- EXERCISE GOAL -
Your answer should hold exactly the lines from the one with "Click the horizontal" through the last line of the material below, nothing before and nothing extra.

- DATA PROVIDED -
•••
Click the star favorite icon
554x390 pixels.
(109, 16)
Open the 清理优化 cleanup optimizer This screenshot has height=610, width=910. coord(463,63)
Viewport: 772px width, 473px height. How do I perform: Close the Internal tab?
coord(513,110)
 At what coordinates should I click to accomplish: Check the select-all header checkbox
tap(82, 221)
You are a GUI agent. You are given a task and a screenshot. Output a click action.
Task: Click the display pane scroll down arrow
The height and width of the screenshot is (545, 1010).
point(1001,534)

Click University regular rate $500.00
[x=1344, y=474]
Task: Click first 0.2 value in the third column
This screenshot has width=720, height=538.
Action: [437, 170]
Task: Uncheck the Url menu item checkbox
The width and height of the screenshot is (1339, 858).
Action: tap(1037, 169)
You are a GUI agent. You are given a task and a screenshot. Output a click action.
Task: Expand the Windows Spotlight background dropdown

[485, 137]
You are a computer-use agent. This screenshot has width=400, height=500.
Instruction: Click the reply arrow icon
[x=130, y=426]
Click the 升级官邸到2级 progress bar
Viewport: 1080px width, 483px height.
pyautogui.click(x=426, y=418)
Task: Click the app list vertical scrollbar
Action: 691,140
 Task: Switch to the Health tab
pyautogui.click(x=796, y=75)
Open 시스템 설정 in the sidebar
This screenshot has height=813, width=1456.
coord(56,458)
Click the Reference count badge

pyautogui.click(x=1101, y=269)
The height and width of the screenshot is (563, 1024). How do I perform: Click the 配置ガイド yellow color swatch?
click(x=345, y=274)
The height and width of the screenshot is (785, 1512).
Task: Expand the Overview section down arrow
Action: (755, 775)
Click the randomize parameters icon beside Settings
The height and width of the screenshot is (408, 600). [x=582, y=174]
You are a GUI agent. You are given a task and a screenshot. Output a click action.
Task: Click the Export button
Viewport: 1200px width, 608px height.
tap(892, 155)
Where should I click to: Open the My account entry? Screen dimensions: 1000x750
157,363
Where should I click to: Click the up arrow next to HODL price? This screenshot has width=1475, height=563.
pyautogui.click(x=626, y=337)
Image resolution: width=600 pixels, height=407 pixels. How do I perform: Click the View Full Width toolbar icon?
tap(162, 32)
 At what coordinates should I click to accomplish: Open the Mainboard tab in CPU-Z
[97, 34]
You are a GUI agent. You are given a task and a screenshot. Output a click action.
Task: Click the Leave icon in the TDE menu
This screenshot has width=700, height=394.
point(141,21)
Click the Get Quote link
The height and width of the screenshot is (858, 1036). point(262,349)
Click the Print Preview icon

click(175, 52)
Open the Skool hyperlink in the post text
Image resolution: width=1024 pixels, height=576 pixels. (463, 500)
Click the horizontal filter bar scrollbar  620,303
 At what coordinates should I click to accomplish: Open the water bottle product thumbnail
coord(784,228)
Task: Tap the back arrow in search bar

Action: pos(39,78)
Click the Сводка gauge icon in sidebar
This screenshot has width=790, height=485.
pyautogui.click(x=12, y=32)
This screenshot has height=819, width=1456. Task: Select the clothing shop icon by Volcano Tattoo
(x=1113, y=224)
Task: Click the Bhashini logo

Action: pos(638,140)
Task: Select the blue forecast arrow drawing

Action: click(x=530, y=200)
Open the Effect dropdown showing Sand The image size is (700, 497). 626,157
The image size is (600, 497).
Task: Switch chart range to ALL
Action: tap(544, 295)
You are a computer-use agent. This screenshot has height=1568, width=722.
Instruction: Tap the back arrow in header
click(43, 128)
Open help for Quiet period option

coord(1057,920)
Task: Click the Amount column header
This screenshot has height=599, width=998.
•••
- RESULT FOR THIS TASK -
Click the horizontal filter bar scrollbar  620,303
 At what coordinates should I click to accomplish: Open the water bottle product thumbnail
coord(784,228)
Task: Tap the back arrow in search bar

Action: pos(39,78)
Click the Сводка gauge icon in sidebar
This screenshot has width=790, height=485.
pyautogui.click(x=12, y=32)
This screenshot has height=819, width=1456. Task: Select the clothing shop icon by Volcano Tattoo
(x=1113, y=224)
Task: Click the Bhashini logo

Action: pos(638,140)
Task: Select the blue forecast arrow drawing

Action: click(x=530, y=200)
Open the Effect dropdown showing Sand The image size is (700, 497). 626,157
The image size is (600, 497).
Task: Switch chart range to ALL
Action: tap(544, 295)
You are a computer-use agent. This screenshot has height=1568, width=722.
Instruction: Tap the back arrow in header
click(43, 128)
Open help for Quiet period option

coord(1057,920)
Task: Click the Amount column header
This screenshot has height=599, width=998.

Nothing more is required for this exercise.